Entries must be copied exactly, with nothing left out.

____

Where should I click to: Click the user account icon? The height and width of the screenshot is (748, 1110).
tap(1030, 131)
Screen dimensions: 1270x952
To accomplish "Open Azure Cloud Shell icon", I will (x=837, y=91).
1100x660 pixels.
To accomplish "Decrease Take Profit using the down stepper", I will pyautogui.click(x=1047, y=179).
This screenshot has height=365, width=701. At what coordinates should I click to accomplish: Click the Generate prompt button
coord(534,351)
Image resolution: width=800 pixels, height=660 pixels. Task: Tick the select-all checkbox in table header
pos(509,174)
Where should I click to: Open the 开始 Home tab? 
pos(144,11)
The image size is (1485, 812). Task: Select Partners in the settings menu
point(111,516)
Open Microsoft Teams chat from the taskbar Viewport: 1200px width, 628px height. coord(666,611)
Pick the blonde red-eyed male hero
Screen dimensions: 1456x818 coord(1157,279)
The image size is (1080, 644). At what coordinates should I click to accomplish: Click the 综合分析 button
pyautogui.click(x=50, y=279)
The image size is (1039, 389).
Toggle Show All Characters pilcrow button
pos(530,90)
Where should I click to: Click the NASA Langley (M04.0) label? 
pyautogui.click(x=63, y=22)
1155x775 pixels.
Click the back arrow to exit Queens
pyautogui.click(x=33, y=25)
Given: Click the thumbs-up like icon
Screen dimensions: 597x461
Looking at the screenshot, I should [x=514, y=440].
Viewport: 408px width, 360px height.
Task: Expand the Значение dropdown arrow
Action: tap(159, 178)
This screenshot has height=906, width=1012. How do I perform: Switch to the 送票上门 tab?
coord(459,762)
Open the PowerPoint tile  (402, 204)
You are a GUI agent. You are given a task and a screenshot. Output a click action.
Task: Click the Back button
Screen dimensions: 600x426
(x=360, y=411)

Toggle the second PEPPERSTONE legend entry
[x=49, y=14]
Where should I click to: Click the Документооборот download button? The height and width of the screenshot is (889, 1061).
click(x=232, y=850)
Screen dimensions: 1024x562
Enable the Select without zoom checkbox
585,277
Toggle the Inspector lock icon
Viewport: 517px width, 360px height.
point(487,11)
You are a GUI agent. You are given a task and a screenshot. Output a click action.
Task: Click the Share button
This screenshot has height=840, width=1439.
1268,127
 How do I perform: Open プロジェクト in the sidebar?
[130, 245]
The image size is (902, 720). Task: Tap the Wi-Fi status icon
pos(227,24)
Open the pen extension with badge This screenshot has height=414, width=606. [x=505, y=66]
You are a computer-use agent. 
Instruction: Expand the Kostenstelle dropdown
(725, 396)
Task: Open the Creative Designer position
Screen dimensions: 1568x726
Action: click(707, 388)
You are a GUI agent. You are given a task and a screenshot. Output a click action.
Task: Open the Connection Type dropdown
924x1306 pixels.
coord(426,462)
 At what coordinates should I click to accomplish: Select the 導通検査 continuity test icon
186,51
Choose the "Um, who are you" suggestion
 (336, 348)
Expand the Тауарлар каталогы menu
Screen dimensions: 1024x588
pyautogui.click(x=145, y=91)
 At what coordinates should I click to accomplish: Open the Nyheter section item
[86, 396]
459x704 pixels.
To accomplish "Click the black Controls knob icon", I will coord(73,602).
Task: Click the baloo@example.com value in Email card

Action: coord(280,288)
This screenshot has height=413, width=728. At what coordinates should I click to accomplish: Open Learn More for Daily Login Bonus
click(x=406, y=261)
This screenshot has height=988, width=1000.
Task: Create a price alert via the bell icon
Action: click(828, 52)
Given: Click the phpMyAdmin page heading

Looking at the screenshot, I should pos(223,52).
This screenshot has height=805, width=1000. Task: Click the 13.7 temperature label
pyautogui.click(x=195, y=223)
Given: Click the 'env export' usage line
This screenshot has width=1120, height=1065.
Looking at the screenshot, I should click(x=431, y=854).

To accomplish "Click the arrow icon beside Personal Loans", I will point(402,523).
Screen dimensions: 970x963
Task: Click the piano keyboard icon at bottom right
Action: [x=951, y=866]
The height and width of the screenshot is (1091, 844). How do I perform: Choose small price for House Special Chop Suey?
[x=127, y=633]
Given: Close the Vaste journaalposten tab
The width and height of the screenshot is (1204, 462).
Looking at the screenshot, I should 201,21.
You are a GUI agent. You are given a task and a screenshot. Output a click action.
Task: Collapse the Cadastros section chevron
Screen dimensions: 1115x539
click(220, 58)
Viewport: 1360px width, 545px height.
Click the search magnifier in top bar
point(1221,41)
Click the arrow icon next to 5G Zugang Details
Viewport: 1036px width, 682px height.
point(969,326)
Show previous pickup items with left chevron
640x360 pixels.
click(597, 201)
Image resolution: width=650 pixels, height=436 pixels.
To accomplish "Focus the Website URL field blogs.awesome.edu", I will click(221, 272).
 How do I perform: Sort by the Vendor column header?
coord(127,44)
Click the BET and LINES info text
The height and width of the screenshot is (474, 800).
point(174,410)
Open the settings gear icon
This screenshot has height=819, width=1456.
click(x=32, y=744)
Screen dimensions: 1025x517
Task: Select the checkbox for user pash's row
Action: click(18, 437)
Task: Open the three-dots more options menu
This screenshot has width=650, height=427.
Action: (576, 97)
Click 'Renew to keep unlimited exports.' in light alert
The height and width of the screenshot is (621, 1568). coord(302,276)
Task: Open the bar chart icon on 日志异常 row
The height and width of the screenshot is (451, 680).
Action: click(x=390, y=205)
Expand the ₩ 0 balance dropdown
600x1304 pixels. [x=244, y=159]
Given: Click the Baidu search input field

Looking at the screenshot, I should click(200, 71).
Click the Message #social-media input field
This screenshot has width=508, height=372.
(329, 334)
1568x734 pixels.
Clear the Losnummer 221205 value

____

THE COMPLETED TASK
Where should I click to: Click the user account icon? The height and width of the screenshot is (748, 1110).
tap(1030, 131)
Screen dimensions: 1270x952
To accomplish "Open Azure Cloud Shell icon", I will (x=837, y=91).
1100x660 pixels.
To accomplish "Decrease Take Profit using the down stepper", I will pyautogui.click(x=1047, y=179).
This screenshot has height=365, width=701. At what coordinates should I click to accomplish: Click the Generate prompt button
coord(534,351)
Image resolution: width=800 pixels, height=660 pixels. Task: Tick the select-all checkbox in table header
pos(509,174)
Where should I click to: Open the 开始 Home tab? 
pos(144,11)
The image size is (1485, 812). Task: Select Partners in the settings menu
point(111,516)
Open Microsoft Teams chat from the taskbar Viewport: 1200px width, 628px height. coord(666,611)
Pick the blonde red-eyed male hero
Screen dimensions: 1456x818 coord(1157,279)
The image size is (1080, 644). At what coordinates should I click to accomplish: Click the 综合分析 button
pyautogui.click(x=50, y=279)
The image size is (1039, 389).
Toggle Show All Characters pilcrow button
pos(530,90)
Where should I click to: Click the NASA Langley (M04.0) label? 
pyautogui.click(x=63, y=22)
1155x775 pixels.
Click the back arrow to exit Queens
pyautogui.click(x=33, y=25)
Given: Click the thumbs-up like icon
Screen dimensions: 597x461
Looking at the screenshot, I should [x=514, y=440].
Viewport: 408px width, 360px height.
Task: Expand the Значение dropdown arrow
Action: tap(159, 178)
This screenshot has height=906, width=1012. How do I perform: Switch to the 送票上门 tab?
coord(459,762)
Open the PowerPoint tile  (402, 204)
You are a GUI agent. You are given a task and a screenshot. Output a click action.
Task: Click the Back button
Screen dimensions: 600x426
(x=360, y=411)

Toggle the second PEPPERSTONE legend entry
[x=49, y=14]
Where should I click to: Click the Документооборот download button? The height and width of the screenshot is (889, 1061).
click(x=232, y=850)
Screen dimensions: 1024x562
Enable the Select without zoom checkbox
585,277
Toggle the Inspector lock icon
Viewport: 517px width, 360px height.
point(487,11)
You are a GUI agent. You are given a task and a screenshot. Output a click action.
Task: Click the Share button
This screenshot has height=840, width=1439.
1268,127
 How do I perform: Open プロジェクト in the sidebar?
[130, 245]
The image size is (902, 720). Task: Tap the Wi-Fi status icon
pos(227,24)
Open the pen extension with badge This screenshot has height=414, width=606. [x=505, y=66]
You are a computer-use agent. 
Instruction: Expand the Kostenstelle dropdown
(725, 396)
Task: Open the Creative Designer position
Screen dimensions: 1568x726
Action: click(707, 388)
You are a GUI agent. You are given a task and a screenshot. Output a click action.
Task: Open the Connection Type dropdown
924x1306 pixels.
coord(426,462)
 At what coordinates should I click to accomplish: Select the 導通検査 continuity test icon
186,51
Choose the "Um, who are you" suggestion
 (336, 348)
Expand the Тауарлар каталогы menu
Screen dimensions: 1024x588
pyautogui.click(x=145, y=91)
 At what coordinates should I click to accomplish: Open the Nyheter section item
[86, 396]
459x704 pixels.
To accomplish "Click the black Controls knob icon", I will coord(73,602).
Task: Click the baloo@example.com value in Email card

Action: coord(280,288)
This screenshot has height=413, width=728. At what coordinates should I click to accomplish: Open Learn More for Daily Login Bonus
click(x=406, y=261)
This screenshot has height=988, width=1000.
Task: Create a price alert via the bell icon
Action: click(828, 52)
Given: Click the phpMyAdmin page heading

Looking at the screenshot, I should pos(223,52).
This screenshot has height=805, width=1000. Task: Click the 13.7 temperature label
pyautogui.click(x=195, y=223)
Given: Click the 'env export' usage line
This screenshot has width=1120, height=1065.
Looking at the screenshot, I should click(x=431, y=854).

To accomplish "Click the arrow icon beside Personal Loans", I will point(402,523).
Screen dimensions: 970x963
Task: Click the piano keyboard icon at bottom right
Action: [x=951, y=866]
The height and width of the screenshot is (1091, 844). How do I perform: Choose small price for House Special Chop Suey?
[x=127, y=633]
Given: Close the Vaste journaalposten tab
The width and height of the screenshot is (1204, 462).
Looking at the screenshot, I should 201,21.
You are a GUI agent. You are given a task and a screenshot. Output a click action.
Task: Collapse the Cadastros section chevron
Screen dimensions: 1115x539
click(220, 58)
Viewport: 1360px width, 545px height.
Click the search magnifier in top bar
point(1221,41)
Click the arrow icon next to 5G Zugang Details
Viewport: 1036px width, 682px height.
point(969,326)
Show previous pickup items with left chevron
640x360 pixels.
click(597, 201)
Image resolution: width=650 pixels, height=436 pixels.
To accomplish "Focus the Website URL field blogs.awesome.edu", I will click(221, 272).
 How do I perform: Sort by the Vendor column header?
coord(127,44)
Click the BET and LINES info text
The height and width of the screenshot is (474, 800).
point(174,410)
Open the settings gear icon
This screenshot has height=819, width=1456.
click(x=32, y=744)
Screen dimensions: 1025x517
Task: Select the checkbox for user pash's row
Action: click(18, 437)
Task: Open the three-dots more options menu
This screenshot has width=650, height=427.
Action: (576, 97)
Click 'Renew to keep unlimited exports.' in light alert
The height and width of the screenshot is (621, 1568). coord(302,276)
Task: Open the bar chart icon on 日志异常 row
The height and width of the screenshot is (451, 680).
Action: click(x=390, y=205)
Expand the ₩ 0 balance dropdown
600x1304 pixels. [x=244, y=159]
Given: Click the Baidu search input field

Looking at the screenshot, I should click(200, 71).
Click the Message #social-media input field
This screenshot has width=508, height=372.
(329, 334)
1568x734 pixels.
Clear the Losnummer 221205 value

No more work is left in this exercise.